Turrilitina Temporal range: Hauterivian - Maastrichtian

Scientific classification
- Kingdom: Animalia
- Phylum: Mollusca
- Class: Cephalopoda
- Subclass: †Ammonoidea
- Order: †Ammonitida
- Suborder: †Turrilitina Beznosov & Mikhailova, 1983
- Superfamilies: Turrilitoidea; Ptychoceratoidea; Scaphatoidea;

= Turrilitina =

Suborder of molluscs (fossil)

Turrilitina is a proposed suborder of Cretaceous heteromorph ammonoid cephalopods derived from the Lytoceratidae in the Hauterivian stage of the Lower Cretaceous that would include the superfamilies Turrilitoidea, Ptychoceratoidea, and Scaphatoidea.

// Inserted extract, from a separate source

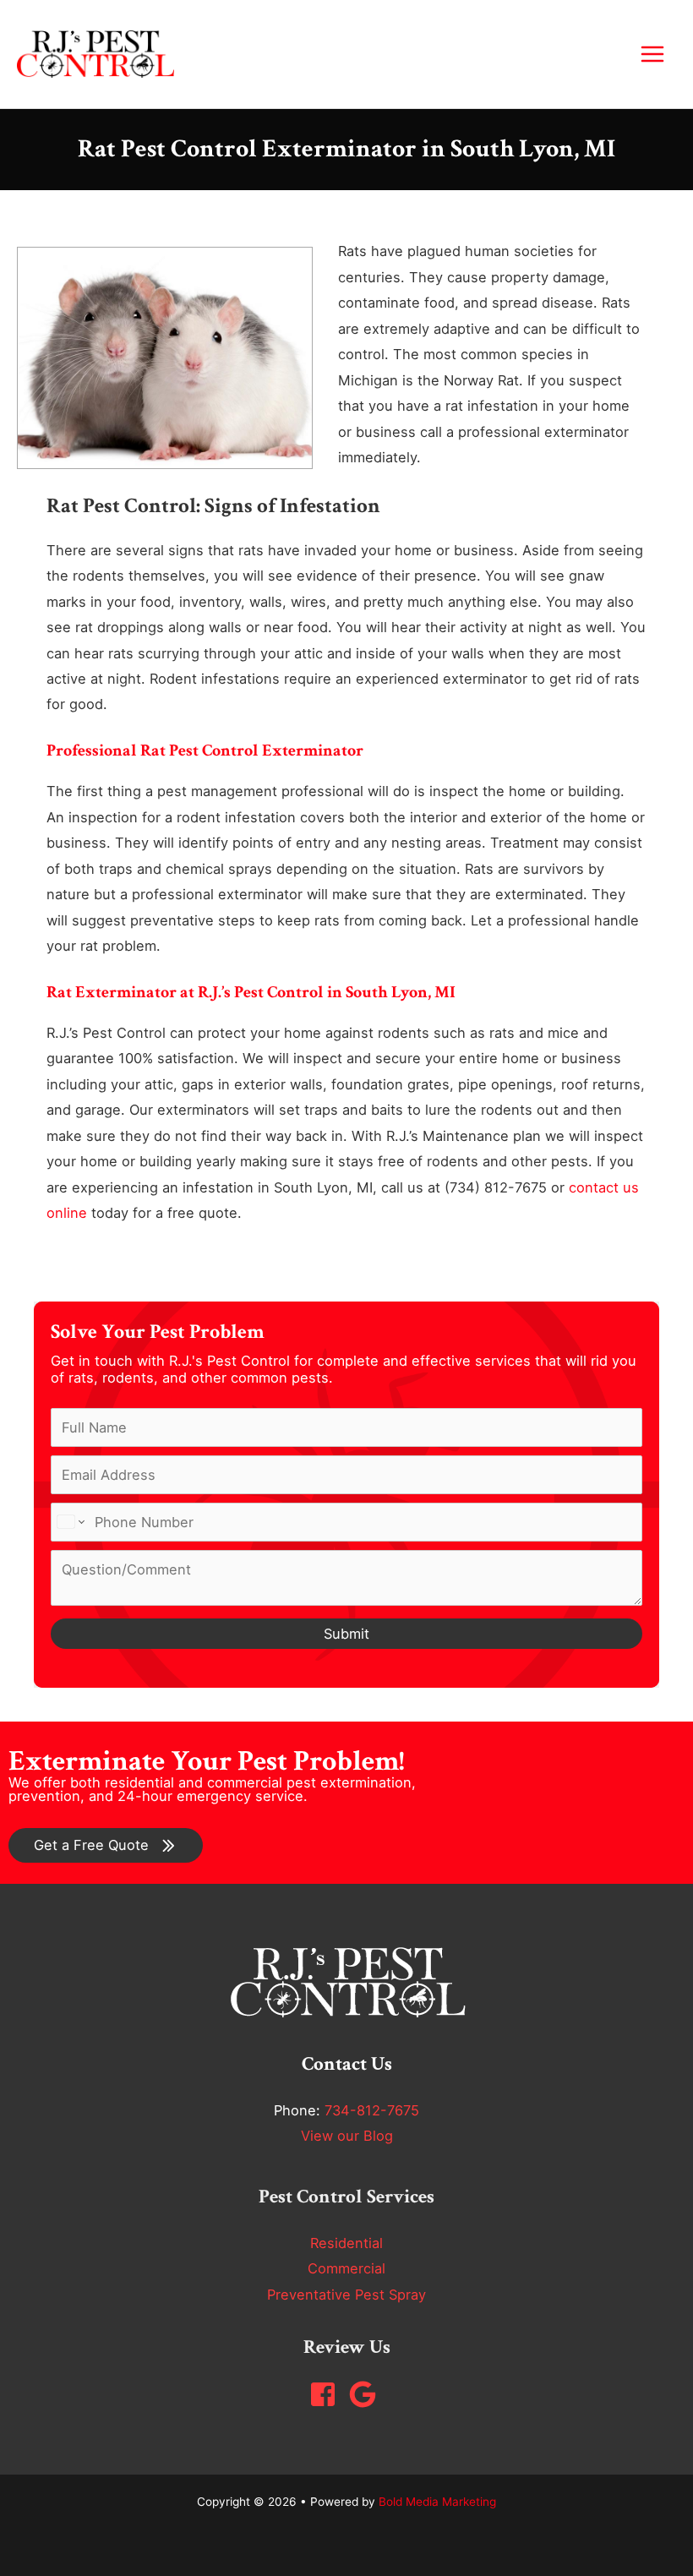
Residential (346, 2243)
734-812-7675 (372, 2110)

Turrilitina was recognized as a distinct group or clade from the Ancyloceratina as defined by Weidmann, 1966, by Beznosov and Mikhailova in 1983. The group may have its origin in the ammonitid superfamily Perisphinctaceae.

Turrilitina is the Turrilitaceae of Arkell et al 1957, including the Ptychoceratidae and Macroscaphitidae, along with the Scaphitaceae which the Treatise on Invertebrate Paleontology shows with a separate and later derivation from the Lytoceratidae.

Acceptance of Turrilitina as a valid suborder is not widely held, with most authors preferring the placement of Turriloidea, Ptychoceratoidea, and Scaphatoidea in Ancyloceratina.